- **DO THIS**: Copy out the rows starting at the one containing "Private Sales (484, 41)" and ending at the one containing "Decline (171, 1381)", request lines included. Shift each answer's coordinates by adding -38 to every number in them.

[Records]

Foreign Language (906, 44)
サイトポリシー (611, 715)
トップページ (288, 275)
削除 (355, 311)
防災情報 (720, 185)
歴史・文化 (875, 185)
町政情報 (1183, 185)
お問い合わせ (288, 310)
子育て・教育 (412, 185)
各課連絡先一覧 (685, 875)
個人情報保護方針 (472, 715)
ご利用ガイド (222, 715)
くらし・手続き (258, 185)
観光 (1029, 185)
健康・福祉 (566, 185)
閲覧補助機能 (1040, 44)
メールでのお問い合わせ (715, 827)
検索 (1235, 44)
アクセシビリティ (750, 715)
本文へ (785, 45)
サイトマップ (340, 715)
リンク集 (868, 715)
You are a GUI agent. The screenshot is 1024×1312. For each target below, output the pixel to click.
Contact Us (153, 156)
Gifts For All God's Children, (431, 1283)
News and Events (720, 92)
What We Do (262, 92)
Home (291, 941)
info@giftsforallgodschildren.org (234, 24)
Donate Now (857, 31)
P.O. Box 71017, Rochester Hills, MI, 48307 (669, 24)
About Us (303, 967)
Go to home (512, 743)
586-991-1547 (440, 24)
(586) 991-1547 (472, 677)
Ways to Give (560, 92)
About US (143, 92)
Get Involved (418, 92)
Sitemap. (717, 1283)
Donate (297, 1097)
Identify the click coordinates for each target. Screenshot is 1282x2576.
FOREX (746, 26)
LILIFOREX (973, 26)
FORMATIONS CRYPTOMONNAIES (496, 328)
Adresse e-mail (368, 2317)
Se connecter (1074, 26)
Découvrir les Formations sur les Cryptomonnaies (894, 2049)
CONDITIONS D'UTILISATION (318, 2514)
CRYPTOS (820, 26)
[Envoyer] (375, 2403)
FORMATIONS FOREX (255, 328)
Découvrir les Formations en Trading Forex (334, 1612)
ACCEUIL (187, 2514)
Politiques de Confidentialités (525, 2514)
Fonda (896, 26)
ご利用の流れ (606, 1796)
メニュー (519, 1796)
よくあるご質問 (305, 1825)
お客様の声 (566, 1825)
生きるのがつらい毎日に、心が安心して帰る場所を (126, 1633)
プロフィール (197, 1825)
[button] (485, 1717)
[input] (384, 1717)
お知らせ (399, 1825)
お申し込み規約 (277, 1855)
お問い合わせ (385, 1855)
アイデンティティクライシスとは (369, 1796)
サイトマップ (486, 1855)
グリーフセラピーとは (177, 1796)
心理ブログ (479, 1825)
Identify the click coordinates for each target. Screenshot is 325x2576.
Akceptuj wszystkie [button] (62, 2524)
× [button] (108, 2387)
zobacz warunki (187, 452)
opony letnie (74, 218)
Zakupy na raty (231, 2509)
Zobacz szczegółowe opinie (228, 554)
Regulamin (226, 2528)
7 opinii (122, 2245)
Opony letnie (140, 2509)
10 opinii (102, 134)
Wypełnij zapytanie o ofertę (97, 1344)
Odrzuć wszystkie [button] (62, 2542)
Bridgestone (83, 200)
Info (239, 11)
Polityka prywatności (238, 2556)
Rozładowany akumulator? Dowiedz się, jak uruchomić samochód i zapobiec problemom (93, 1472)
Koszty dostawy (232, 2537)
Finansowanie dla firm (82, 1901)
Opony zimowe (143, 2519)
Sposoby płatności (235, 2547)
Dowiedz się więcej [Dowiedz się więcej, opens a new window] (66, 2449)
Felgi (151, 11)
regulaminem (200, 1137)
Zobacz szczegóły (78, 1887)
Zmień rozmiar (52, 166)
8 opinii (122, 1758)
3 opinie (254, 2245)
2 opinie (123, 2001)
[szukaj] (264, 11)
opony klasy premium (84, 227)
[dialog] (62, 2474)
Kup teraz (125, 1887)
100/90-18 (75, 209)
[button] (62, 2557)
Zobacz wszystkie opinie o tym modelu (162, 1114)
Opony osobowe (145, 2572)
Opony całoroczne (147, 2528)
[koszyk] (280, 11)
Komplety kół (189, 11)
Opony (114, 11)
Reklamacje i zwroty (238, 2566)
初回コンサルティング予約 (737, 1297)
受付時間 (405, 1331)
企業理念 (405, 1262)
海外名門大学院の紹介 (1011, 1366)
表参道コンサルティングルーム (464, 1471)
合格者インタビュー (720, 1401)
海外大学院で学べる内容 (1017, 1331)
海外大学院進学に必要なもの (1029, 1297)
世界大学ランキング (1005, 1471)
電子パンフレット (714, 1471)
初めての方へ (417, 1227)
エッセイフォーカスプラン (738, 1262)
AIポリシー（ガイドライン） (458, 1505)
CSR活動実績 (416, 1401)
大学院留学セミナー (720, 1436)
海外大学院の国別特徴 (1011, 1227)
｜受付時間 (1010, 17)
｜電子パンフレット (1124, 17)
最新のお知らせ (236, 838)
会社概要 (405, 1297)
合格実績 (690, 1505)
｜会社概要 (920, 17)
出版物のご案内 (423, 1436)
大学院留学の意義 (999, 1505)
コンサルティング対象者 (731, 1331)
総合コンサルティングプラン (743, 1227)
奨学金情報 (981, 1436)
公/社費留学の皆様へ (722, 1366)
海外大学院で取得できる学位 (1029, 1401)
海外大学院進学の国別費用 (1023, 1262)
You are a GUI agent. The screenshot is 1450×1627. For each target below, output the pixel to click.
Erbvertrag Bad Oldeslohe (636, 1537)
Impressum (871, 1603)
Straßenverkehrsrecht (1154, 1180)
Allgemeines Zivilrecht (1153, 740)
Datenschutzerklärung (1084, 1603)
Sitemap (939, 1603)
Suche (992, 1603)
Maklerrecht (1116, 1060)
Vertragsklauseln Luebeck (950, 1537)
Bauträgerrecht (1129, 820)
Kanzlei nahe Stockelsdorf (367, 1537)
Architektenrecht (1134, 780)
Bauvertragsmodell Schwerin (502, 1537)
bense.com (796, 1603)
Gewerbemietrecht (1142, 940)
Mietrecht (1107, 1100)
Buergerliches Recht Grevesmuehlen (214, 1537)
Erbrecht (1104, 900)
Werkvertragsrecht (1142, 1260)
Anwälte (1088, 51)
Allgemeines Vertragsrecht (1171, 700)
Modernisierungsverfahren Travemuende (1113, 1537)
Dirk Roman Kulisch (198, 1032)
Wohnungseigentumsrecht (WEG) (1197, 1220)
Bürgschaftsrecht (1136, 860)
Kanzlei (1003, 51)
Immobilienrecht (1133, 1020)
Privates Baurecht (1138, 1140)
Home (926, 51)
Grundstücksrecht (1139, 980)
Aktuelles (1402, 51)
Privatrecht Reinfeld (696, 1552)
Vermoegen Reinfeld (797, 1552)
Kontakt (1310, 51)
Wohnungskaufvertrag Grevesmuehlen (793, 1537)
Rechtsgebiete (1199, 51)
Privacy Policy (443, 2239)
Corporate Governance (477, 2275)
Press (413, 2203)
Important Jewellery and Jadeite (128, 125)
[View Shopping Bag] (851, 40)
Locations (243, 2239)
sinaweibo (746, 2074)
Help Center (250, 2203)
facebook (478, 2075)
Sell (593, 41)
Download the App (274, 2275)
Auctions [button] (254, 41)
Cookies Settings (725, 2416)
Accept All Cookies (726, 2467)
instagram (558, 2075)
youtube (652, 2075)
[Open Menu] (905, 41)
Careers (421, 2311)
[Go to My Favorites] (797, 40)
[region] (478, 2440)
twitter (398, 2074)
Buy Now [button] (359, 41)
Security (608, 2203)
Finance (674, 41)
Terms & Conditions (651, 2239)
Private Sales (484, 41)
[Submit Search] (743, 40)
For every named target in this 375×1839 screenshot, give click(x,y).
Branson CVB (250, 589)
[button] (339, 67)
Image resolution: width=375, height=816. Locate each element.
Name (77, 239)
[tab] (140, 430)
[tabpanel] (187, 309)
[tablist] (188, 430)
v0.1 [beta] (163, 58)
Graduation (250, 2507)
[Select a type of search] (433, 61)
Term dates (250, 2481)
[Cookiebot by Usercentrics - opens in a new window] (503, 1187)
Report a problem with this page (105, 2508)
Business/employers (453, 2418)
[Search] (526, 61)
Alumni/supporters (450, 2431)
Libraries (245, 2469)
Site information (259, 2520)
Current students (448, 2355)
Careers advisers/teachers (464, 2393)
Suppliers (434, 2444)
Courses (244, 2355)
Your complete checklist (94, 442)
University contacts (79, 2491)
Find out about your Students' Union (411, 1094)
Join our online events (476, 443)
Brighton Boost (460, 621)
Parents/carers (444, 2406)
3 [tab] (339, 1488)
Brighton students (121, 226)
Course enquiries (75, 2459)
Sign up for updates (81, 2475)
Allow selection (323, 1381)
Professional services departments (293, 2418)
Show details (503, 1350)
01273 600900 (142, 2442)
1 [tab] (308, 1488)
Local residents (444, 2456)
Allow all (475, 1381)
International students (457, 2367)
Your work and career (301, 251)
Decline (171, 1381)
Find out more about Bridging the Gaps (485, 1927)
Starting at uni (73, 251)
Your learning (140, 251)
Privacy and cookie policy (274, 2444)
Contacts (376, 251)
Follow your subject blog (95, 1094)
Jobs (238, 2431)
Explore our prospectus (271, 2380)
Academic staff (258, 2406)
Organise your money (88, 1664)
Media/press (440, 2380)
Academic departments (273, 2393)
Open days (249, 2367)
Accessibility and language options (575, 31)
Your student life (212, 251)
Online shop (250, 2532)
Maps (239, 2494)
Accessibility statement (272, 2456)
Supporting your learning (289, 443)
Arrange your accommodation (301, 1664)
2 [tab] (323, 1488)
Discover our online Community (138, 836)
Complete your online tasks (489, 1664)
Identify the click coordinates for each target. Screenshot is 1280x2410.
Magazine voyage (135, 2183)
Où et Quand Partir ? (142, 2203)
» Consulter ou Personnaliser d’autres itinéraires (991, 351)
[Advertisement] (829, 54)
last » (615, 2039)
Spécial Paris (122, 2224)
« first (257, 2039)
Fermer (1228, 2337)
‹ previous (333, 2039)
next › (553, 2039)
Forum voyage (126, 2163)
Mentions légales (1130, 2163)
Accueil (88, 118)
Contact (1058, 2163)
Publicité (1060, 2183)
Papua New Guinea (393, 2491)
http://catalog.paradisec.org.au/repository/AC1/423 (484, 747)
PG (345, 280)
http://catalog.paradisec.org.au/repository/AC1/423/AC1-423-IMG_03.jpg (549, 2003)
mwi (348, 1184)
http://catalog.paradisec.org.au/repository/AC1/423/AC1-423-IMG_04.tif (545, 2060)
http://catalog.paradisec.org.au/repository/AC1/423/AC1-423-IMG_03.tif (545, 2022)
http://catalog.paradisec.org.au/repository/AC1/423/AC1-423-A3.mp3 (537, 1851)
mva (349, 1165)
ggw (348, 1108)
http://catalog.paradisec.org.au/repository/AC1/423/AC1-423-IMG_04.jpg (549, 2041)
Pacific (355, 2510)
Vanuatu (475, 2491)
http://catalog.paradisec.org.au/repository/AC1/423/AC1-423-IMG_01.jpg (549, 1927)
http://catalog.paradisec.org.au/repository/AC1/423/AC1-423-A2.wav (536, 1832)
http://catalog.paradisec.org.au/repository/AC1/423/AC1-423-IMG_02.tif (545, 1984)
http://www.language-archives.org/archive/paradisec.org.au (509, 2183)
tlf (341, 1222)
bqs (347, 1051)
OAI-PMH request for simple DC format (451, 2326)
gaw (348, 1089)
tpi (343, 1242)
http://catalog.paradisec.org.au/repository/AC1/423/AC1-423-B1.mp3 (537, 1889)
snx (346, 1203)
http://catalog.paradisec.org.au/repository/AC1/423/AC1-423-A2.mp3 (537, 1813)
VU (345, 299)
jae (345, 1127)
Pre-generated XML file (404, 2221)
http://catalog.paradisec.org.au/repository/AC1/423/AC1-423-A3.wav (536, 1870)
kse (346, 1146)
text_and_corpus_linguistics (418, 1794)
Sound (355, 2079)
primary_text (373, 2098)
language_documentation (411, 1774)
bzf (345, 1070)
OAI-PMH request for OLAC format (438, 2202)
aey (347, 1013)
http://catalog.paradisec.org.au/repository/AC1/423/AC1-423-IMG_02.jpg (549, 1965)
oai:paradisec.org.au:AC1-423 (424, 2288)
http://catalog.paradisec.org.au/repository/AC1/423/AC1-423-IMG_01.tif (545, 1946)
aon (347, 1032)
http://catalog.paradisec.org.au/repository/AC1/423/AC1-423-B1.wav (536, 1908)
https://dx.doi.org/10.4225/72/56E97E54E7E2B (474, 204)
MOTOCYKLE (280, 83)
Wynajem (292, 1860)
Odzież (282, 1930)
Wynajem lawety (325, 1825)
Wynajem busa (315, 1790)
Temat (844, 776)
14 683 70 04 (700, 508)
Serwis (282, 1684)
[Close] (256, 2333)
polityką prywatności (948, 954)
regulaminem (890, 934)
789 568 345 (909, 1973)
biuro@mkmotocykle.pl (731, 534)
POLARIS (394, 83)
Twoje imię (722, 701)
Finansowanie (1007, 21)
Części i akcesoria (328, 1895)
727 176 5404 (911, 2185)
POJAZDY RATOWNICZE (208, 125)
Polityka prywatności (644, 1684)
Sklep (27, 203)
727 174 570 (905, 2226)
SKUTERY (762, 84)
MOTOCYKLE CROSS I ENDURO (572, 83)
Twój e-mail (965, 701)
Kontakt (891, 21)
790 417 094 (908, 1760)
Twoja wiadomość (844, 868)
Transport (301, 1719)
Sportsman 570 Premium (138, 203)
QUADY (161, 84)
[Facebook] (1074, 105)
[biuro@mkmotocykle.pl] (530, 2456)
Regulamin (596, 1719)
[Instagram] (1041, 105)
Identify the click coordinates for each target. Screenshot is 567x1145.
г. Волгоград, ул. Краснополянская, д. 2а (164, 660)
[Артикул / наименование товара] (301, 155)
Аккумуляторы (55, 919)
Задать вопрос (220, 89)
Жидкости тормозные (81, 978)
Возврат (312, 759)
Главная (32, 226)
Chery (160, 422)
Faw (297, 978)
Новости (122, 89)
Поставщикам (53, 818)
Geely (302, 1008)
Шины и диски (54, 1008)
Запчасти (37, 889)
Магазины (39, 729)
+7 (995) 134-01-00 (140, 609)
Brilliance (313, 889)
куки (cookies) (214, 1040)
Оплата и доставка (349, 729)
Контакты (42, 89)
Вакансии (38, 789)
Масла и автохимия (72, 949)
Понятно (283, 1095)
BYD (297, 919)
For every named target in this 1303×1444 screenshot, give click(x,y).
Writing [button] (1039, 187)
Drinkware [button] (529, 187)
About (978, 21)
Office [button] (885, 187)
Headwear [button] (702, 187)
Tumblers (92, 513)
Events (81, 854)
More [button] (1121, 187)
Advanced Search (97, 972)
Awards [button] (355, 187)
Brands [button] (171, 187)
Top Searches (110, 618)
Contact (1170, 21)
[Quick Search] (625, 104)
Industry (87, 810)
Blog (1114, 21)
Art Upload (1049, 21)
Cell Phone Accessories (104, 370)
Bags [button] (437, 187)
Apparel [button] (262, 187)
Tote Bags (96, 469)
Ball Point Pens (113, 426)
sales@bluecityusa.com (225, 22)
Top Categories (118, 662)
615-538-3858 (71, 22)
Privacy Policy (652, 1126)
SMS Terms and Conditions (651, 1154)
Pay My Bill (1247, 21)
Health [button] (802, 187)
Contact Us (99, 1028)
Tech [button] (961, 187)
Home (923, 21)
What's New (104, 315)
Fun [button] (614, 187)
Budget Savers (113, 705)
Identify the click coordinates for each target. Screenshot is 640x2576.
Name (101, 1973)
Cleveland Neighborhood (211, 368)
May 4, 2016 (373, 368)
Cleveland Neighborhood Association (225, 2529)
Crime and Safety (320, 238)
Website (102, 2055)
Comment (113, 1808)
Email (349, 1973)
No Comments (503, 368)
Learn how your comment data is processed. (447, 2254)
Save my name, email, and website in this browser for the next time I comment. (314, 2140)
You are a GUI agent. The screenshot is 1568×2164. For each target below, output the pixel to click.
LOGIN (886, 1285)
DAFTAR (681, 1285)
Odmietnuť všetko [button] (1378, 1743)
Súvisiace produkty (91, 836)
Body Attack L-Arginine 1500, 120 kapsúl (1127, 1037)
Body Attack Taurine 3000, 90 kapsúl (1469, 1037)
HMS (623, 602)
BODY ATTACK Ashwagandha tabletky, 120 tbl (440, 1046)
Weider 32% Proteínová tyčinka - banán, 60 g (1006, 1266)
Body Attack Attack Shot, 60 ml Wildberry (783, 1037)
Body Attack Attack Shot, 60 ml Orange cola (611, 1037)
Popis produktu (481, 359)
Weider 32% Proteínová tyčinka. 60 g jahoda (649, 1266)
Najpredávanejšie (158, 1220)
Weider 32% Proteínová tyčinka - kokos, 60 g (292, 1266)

- **SOLVED EXERCISE**:
Private Sales (446, 3)
[Submit Search] (705, 2)
For every named target in this 375×1839 screenshot, give click(x,y).
Branson CVB (212, 551)
[button] (301, 29)
Image resolution: width=375, height=816. Locate each element.
Name (39, 201)
[tab] (102, 392)
[tabpanel] (149, 271)
[tablist] (150, 392)
v0.1 [beta] (125, 20)
Graduation (212, 2469)
[Select a type of search] (395, 23)
Term dates (212, 2443)
[Cookiebot by Usercentrics - opens in a new window] (465, 1149)
Report a problem with this page (67, 2470)
Business/employers (415, 2380)
[Search] (488, 23)
Alumni/supporters (412, 2393)
Libraries (207, 2431)
Site information (221, 2482)
Current students (410, 2317)
Careers advisers/teachers (426, 2355)
Suppliers (396, 2406)
Courses (206, 2317)
Your complete checklist (56, 404)
University contacts (41, 2453)
Find out about your Students' Union (373, 1056)
Join our online events (438, 405)
Brighton Boost (422, 583)
Parents/carers (406, 2368)
3 [tab] (301, 1450)
Brighton students (83, 188)
Course enquiries (37, 2421)
Sign up for updates (43, 2437)
Allow selection (285, 1343)
Professional services departments (255, 2380)
Show details (465, 1312)
01273 600900 (104, 2404)
1 [tab] (270, 1450)
Local residents (406, 2418)
Allow all (437, 1343)
International students (419, 2329)
Your work and career (263, 213)
Decline (133, 1343)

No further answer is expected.